_WORK ITEM_
An exact copy is required of the lines running from the one that contains "Open the Advanced Yes dropdown" to the end of the material, both ends included, with pictures omitted.

_SOURCE RECORDS_
- Opening Delimiter -

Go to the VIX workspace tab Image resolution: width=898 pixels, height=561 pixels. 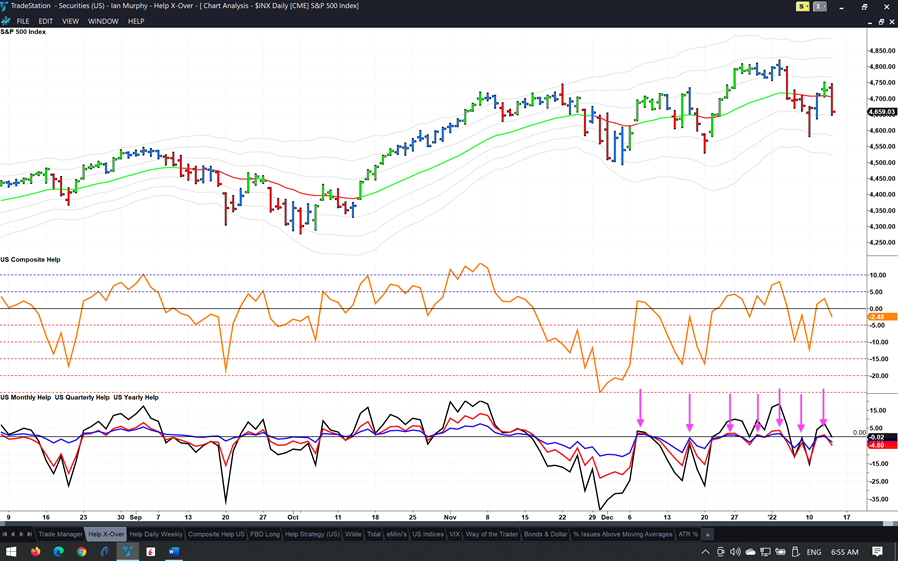point(454,535)
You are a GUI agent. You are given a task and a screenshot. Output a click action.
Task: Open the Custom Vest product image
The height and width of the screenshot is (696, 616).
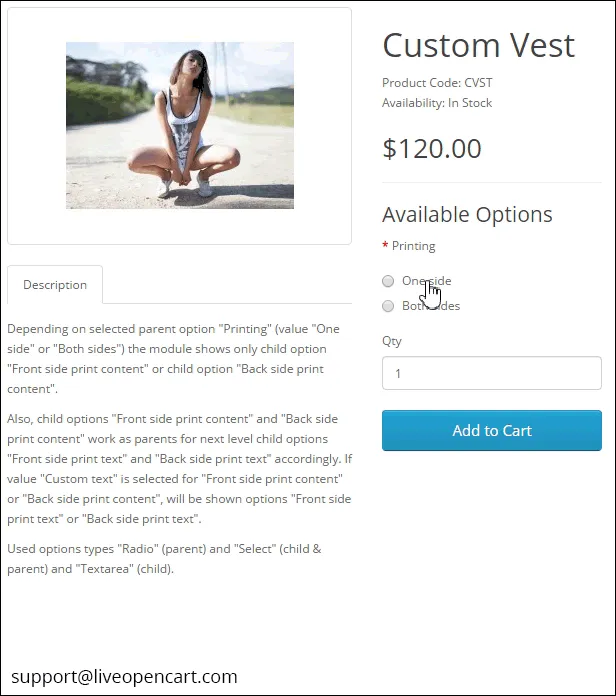(180, 125)
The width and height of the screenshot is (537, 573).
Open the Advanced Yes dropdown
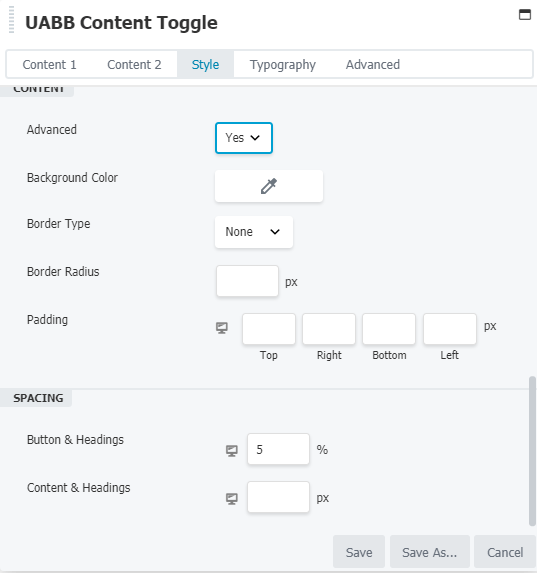click(244, 138)
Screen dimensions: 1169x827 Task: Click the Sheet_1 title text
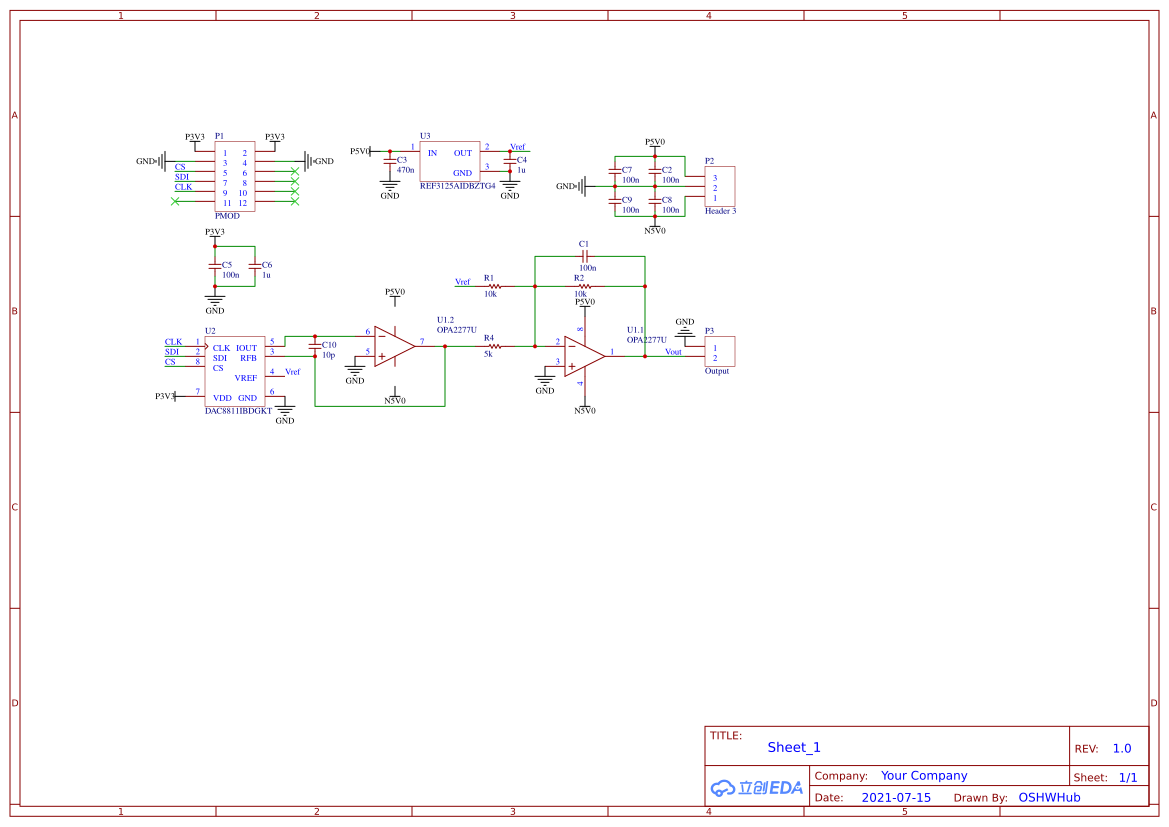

- Closing Delimiter -

_TASK ANSWER_
Open the Advanced Yes dropdown
click(244, 138)
Screen dimensions: 1169x827 Task: Click the Sheet_1 title text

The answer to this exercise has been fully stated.